I have these ones in brown DAKINE Stingray Glove - 2008 BCS from Backcountry.com

They suck. They get wet and smell like old dog cheese, the colour bled and they need a liner to be warm. The problem is the glove freezes solid and does nothing. Maybe their newer ones are better but for the prices I would not risk again.
All they have going for them is that they look cool and that's why we bought em tbh.

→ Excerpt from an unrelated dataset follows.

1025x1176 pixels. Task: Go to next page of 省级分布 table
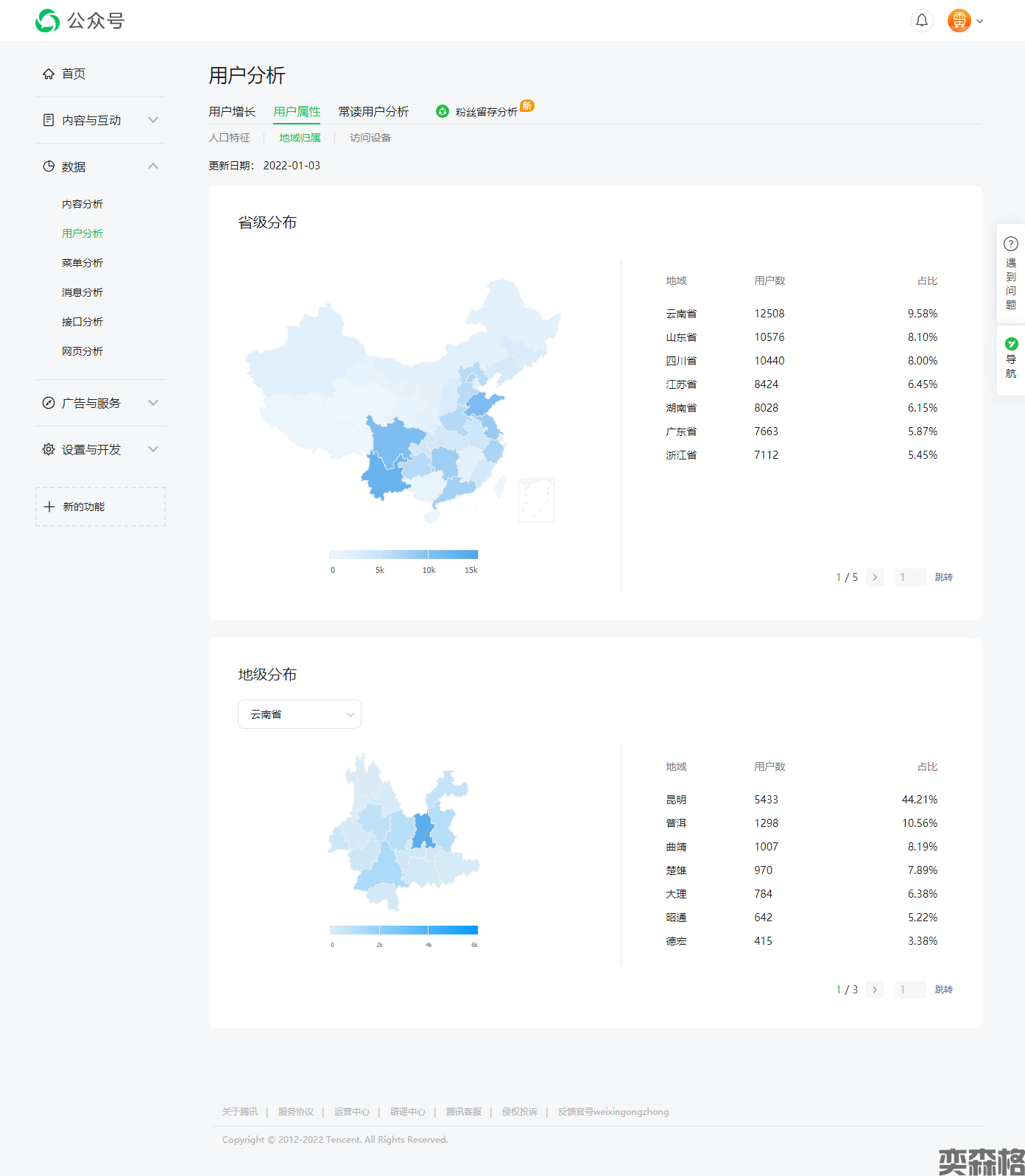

Edit: You asked about durability, they are durable enough but a beginner was using them, no board grabs. The tip of the fingers are beginning to wear.


----------



## Snownad (Oct 17, 2011)

Jenzo said:


> I have these ones in brown DAKINE Stingray Glove - 2008 BCS from Backcountry.com
> 
> They suck. They get wet and smell like old dog cheese, the colour bled and they need a liner to be warm. The problem is the glove freezes solid and does nothing. Maybe their newer ones are better but for the prices I would not risk again.
> All they have going for them is that they look cool and that's why we bought em tbh.
> ...


Thanks for the good info



DrnknZag said:


> I've completely given up on Dakine gloves. In the past two seasons I went though three seperate pairs of Cobras. The first two had seams blow out in the palm and fingers, and the last one had the side zipper break. Dakine has been awesome with warranty replacement, but I can't keep sending them back to get replaced every few months. I'll never buy Dakine gloves again.


Tried on the cobras in a store and the zip was already fuckt off the shelf.


----------